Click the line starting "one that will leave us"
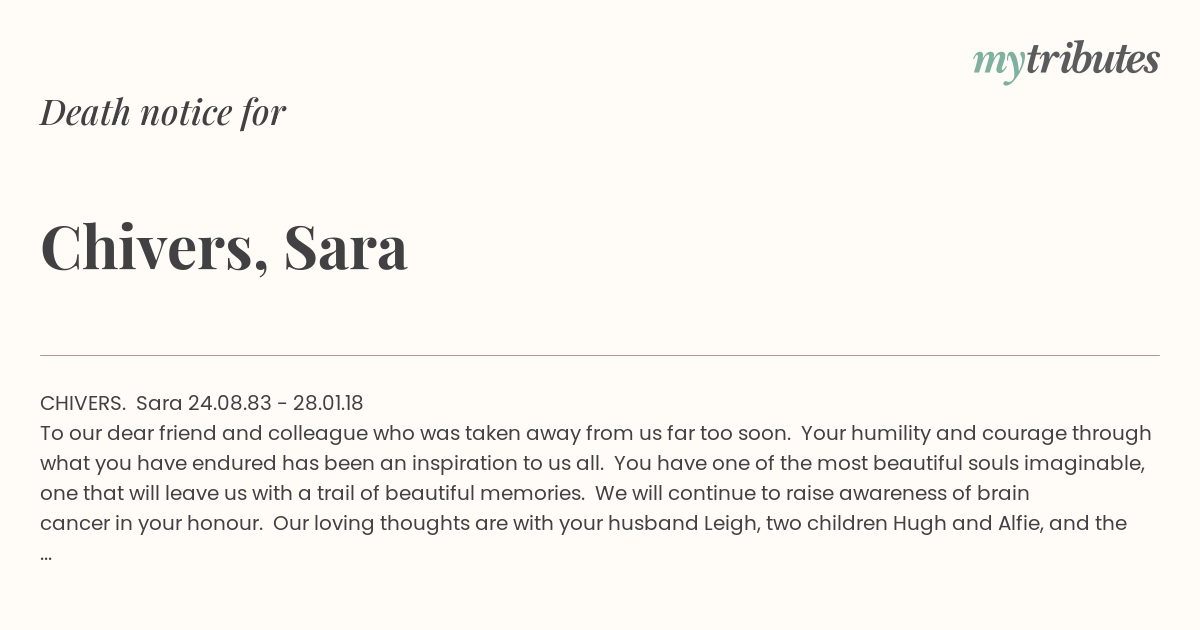Image resolution: width=1200 pixels, height=630 pixels. coord(535,493)
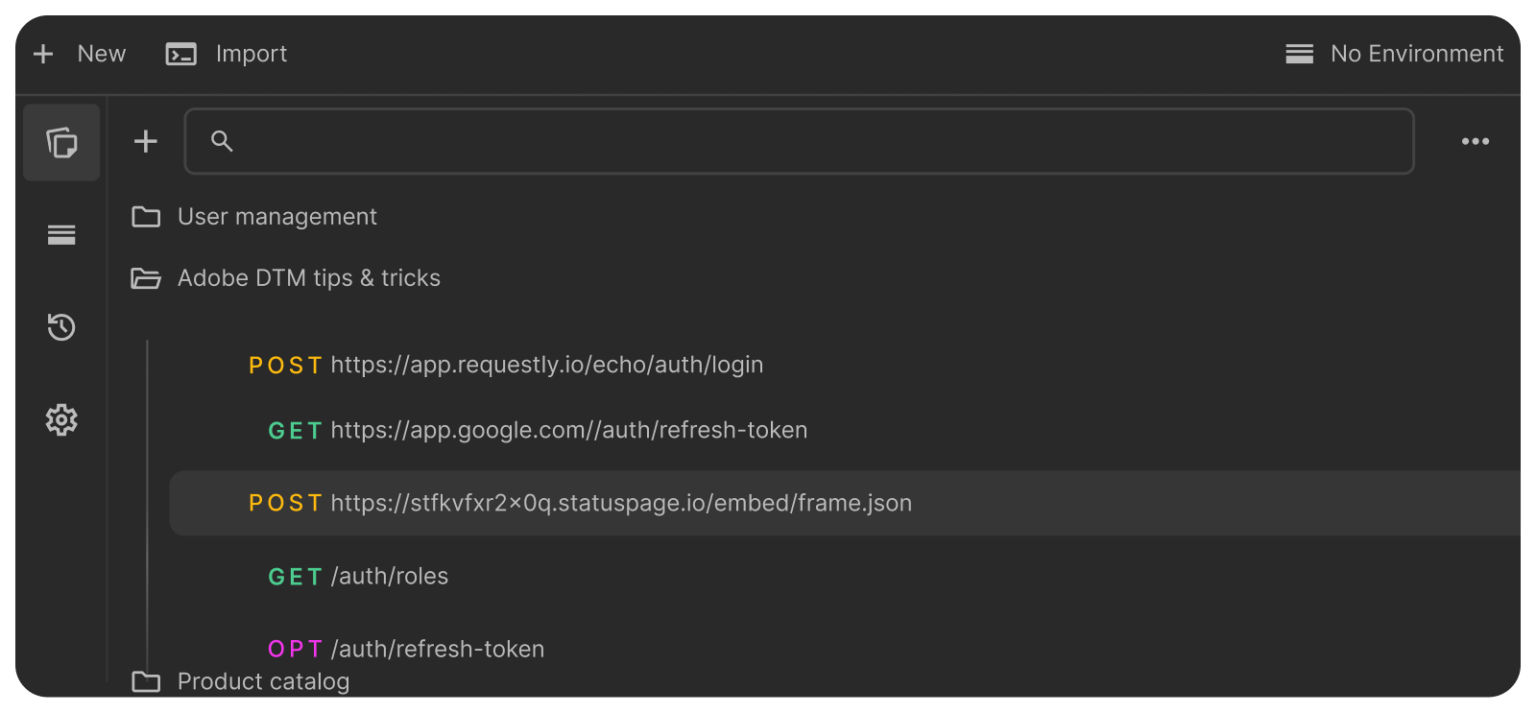Click the search magnifier icon

(x=220, y=141)
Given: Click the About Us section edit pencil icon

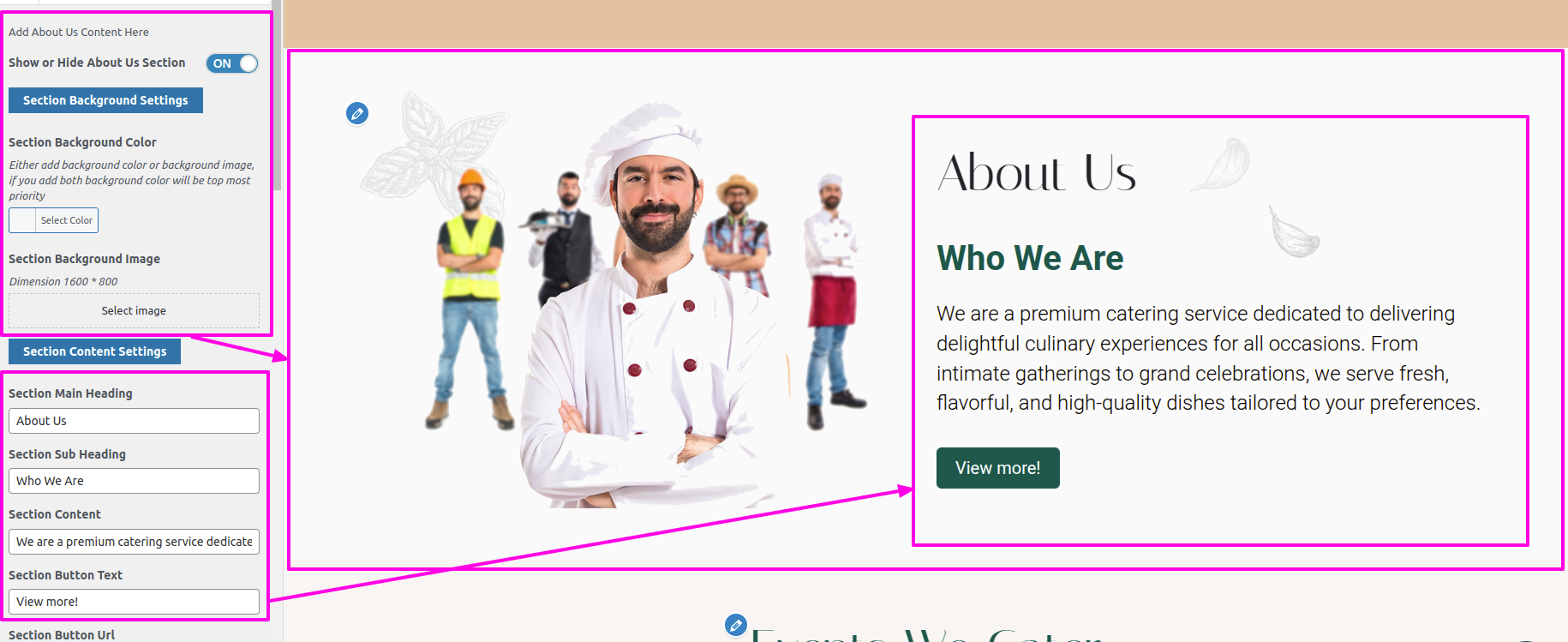Looking at the screenshot, I should (x=357, y=113).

=-=-=

## Your objective
From the entries above, output every line exactly and omit any image.

## Solution to this task
Click the line starting "one that will leave us"
Image resolution: width=1200 pixels, height=630 pixels. coord(535,493)
Click the search magnifier icon

(x=220, y=141)
Given: Click the About Us section edit pencil icon

Looking at the screenshot, I should (x=357, y=113).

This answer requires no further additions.